[This piece has been published in Restoring America to highlight why a new tax proposal from Democratic senators would hurt individual businesses and the economy as a whole.]
Last week, Sen. Joe Manchin, (D-WV), and Senate Majority Leader Chuck Schumer, (D-NY), announced a budget reconciliation deal that would raise taxes on corporations and high-income households to finance increased healthcare and climate spending. The bill, titled the “Inflation Reduction Act (IRA) of 2022,” includes a 15% alternative minimum tax (AMT) on large corporations’ financial statement (“book”) income. This book minimum tax was first proposed in 2019 as part of President Joe Biden’s campaign tax plan. It has been scaled back slightly since then but remains a bad idea.
The book minimum tax proposal was designed to address a perceived unfairness: corporations reporting significant profits on their financial statements but little or no current federal tax liability. The campaign version applied to companies with net income over $100 million, allowed foreign tax credits and net operating loss deductions, but included few other details. The IRA version would only apply to corporations with a net income over $1 billion and can be offset with general business credits such as the research and development tax credit and green energy tax credits.
In a previous paper, I pointed out three fundamental issues with this type of tax.
First, taxing book income could reduce the informational quality of financial statements. It is well known that corporations face an incentive to reduce their taxable income to reduce their tax liability. Taxing book income would mean that companies would have a similar incentive to overstate expenses and understate revenue on their financial statements to avoid the tax.
Second, it would outsource a portion of the tax code to the Financial Accounting Standards Board (FASB), an unelected standard-setting body for the accounting profession. The FASB may decide to make changes to financial accounting standards without considering Congress’s fiscal goals. This is in tension with the Constitution’s grant of legislative power to Congress and could encourage members of Congress to lobby FASB for or against changes to accounting standards.
Third, the book minimum tax would likely increase distortions in the corporate tax, not reduce them. Companies will find themselves subject to the minimum tax in some years and subject to the ordinary corporate income tax in others. Companies will take deductions under one tax and realize revenue under the other, which means that assets may face a higher or lower tax burden in some years than under current law. This could encourage companies to devote resources toward planning around the minimum tax.
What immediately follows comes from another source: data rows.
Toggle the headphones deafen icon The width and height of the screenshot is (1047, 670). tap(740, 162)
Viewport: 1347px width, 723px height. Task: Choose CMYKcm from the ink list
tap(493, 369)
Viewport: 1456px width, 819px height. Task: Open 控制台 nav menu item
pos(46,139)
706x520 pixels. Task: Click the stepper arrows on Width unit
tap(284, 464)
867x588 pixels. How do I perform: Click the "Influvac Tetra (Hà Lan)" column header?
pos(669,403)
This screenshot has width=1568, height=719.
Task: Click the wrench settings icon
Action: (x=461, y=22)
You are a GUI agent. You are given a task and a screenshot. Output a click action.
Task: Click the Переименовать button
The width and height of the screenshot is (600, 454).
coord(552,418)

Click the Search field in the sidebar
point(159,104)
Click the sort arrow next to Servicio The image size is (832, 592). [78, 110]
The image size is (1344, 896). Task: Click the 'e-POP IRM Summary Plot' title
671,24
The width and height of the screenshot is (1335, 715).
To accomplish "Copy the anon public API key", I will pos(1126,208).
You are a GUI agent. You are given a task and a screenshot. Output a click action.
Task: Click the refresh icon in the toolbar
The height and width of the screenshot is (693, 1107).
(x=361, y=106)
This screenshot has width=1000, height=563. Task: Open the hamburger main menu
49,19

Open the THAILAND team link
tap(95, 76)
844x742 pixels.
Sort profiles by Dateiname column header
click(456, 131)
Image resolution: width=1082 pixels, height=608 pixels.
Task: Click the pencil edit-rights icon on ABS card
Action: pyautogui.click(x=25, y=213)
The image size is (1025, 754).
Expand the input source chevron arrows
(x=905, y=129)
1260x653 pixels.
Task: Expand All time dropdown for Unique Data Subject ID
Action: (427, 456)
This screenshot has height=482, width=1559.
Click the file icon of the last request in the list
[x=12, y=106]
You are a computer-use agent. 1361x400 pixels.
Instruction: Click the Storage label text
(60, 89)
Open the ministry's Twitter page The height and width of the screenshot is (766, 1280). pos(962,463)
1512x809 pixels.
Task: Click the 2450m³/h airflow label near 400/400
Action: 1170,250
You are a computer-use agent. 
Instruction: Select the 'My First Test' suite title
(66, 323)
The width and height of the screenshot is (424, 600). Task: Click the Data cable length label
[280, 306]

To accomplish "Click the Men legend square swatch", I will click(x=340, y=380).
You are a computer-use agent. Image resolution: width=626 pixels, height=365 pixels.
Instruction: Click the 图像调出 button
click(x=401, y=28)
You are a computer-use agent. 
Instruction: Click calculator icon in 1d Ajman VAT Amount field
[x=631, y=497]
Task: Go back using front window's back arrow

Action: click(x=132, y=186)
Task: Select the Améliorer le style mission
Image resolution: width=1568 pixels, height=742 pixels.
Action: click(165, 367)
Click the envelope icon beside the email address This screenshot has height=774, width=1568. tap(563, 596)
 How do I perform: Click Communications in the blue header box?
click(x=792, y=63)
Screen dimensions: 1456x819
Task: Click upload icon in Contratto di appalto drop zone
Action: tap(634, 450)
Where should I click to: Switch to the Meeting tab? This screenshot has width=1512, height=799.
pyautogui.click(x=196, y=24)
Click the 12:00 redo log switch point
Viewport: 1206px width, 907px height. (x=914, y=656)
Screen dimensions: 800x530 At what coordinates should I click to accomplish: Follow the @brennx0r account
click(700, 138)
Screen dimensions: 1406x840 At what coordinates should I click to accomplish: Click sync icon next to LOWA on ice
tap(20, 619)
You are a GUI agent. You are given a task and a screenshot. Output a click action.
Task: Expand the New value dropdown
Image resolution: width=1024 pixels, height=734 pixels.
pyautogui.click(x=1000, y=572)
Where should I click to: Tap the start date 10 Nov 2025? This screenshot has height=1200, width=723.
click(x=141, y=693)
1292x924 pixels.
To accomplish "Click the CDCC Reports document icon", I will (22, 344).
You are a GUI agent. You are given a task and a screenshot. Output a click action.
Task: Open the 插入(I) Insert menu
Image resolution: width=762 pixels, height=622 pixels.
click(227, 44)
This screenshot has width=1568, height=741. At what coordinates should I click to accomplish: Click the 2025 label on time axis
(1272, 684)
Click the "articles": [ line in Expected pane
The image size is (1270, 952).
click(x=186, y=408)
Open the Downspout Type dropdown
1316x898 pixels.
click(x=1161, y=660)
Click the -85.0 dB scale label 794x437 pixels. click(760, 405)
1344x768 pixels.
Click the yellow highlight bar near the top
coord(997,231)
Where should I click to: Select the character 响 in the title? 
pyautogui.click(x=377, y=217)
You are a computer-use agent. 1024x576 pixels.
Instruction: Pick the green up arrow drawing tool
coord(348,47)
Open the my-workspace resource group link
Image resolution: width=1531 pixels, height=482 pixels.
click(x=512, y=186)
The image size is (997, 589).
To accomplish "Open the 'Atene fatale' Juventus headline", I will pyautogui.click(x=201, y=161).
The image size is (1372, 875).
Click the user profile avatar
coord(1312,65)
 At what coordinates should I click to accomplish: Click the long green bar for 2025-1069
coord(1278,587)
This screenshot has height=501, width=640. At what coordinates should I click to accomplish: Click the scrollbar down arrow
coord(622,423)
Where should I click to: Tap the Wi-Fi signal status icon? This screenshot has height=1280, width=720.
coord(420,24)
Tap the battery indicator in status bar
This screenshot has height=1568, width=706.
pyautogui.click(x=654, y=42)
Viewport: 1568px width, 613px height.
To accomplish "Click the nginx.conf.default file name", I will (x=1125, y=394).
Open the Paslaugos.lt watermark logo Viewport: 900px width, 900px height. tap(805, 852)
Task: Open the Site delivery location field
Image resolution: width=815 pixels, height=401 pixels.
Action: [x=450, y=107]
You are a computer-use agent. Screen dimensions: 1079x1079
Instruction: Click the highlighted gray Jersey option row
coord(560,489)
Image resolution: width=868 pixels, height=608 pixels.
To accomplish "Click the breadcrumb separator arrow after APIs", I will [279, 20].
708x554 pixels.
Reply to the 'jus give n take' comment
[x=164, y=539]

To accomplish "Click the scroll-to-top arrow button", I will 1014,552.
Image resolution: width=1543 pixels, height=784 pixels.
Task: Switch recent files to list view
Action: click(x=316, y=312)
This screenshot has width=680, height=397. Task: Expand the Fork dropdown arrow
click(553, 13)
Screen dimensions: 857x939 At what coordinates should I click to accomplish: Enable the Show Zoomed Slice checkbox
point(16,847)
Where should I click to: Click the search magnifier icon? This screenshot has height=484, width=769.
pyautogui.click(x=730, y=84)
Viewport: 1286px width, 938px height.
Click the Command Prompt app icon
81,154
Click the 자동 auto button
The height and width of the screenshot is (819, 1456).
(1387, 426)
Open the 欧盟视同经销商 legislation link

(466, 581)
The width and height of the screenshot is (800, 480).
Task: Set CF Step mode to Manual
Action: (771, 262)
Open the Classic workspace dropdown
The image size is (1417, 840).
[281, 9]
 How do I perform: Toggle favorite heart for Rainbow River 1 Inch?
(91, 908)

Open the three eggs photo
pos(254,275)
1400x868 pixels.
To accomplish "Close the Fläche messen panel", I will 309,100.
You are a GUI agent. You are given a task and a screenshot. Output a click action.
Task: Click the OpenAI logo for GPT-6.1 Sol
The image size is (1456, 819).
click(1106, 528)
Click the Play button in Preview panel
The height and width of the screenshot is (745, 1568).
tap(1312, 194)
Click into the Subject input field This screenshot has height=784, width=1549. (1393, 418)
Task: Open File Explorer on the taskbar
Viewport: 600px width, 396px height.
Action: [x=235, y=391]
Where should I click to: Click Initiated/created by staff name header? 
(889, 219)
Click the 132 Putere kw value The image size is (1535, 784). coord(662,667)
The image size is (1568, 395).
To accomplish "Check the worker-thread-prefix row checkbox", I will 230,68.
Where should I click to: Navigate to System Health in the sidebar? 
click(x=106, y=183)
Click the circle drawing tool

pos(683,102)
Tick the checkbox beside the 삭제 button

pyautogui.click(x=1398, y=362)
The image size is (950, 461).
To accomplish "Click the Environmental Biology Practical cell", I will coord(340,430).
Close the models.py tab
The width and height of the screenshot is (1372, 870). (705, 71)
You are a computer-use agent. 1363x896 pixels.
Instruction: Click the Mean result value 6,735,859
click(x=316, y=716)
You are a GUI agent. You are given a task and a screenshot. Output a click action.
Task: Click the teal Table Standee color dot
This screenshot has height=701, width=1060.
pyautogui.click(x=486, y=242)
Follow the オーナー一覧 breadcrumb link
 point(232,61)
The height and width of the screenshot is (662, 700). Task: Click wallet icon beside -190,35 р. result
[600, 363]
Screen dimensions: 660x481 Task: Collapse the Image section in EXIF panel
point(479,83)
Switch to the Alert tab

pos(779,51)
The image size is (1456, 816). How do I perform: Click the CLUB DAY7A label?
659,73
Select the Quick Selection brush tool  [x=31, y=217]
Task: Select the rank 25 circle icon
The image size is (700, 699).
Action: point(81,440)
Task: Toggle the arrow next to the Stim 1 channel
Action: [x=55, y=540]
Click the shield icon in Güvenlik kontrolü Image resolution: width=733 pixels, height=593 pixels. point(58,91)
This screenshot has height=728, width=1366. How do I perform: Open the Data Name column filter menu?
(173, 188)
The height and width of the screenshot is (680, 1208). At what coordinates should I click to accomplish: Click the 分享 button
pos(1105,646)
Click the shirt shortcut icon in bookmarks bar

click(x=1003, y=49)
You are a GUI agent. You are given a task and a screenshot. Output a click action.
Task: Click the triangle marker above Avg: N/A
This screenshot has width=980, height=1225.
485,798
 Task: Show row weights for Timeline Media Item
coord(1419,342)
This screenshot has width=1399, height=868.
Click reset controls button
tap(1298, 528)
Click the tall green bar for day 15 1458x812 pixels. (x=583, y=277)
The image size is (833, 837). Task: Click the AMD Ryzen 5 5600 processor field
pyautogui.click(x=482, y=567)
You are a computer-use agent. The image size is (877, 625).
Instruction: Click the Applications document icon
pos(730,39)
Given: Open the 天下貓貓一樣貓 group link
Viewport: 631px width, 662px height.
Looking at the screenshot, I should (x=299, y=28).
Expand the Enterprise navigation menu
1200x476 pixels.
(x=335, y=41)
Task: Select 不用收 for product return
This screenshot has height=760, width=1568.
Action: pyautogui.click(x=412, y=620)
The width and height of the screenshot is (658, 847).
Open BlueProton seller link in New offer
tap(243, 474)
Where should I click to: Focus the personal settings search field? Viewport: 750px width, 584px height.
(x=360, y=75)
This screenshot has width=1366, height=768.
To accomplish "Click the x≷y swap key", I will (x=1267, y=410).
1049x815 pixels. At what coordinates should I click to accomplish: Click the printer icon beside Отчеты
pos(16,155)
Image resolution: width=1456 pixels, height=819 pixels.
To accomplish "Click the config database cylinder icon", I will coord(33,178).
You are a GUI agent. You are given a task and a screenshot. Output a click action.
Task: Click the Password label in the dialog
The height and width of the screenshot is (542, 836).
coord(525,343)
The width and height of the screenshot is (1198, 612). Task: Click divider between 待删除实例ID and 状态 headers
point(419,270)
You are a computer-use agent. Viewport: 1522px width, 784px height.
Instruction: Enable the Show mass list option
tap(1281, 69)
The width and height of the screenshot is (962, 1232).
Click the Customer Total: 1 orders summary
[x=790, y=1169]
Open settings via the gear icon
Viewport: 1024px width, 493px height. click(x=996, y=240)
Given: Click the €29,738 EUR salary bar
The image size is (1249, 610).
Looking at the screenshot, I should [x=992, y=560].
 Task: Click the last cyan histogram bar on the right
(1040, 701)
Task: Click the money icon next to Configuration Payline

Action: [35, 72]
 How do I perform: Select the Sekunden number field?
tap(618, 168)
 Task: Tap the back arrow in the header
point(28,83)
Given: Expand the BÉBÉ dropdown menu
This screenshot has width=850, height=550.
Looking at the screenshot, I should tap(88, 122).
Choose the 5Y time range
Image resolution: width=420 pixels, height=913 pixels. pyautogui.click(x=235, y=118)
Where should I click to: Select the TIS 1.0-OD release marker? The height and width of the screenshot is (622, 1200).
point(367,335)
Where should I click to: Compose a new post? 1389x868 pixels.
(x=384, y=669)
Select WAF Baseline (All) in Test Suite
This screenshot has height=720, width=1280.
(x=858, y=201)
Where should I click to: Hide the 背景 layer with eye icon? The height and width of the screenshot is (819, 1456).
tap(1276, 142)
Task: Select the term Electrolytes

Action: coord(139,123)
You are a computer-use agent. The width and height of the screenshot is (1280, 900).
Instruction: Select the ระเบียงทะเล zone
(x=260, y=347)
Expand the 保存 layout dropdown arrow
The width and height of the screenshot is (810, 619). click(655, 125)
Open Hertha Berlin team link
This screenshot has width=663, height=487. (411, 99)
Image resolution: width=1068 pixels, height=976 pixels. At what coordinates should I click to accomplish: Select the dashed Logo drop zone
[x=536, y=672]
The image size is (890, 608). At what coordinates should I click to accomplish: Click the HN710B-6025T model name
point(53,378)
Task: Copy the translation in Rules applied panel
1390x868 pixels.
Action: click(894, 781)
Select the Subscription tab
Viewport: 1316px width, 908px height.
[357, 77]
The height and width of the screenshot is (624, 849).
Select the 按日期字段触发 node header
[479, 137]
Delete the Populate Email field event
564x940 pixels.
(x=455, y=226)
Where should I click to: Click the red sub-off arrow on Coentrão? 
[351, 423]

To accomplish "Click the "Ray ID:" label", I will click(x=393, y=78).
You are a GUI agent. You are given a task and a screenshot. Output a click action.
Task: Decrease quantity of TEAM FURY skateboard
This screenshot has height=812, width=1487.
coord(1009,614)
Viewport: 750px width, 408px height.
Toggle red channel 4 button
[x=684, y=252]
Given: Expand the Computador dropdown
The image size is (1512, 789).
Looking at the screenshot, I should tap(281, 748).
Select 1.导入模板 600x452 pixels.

Although the tax has these problems, supporters argue that the proposal will ensure that large corporations pay at least 15% of their profits in tax. Sens. Bernie Sanders (I-VT) and Schumer asserted that the proposal would “end the days of billionaires and large, profitable corporations not paying a nickel in federal income taxes.” Their plan will not accomplish this. General business credits the ability to carryforward losses will still allow effective tax rates to go lower than 15%.
The book minimum tax is a significant part of the IRA. It would raise $313 billion over 10 years to help finance increased climate and healthcare spending and a reduction in the federal deficit. Unfortunately, the book tax is not good tax policy and there are a lot better ways to raise revenue.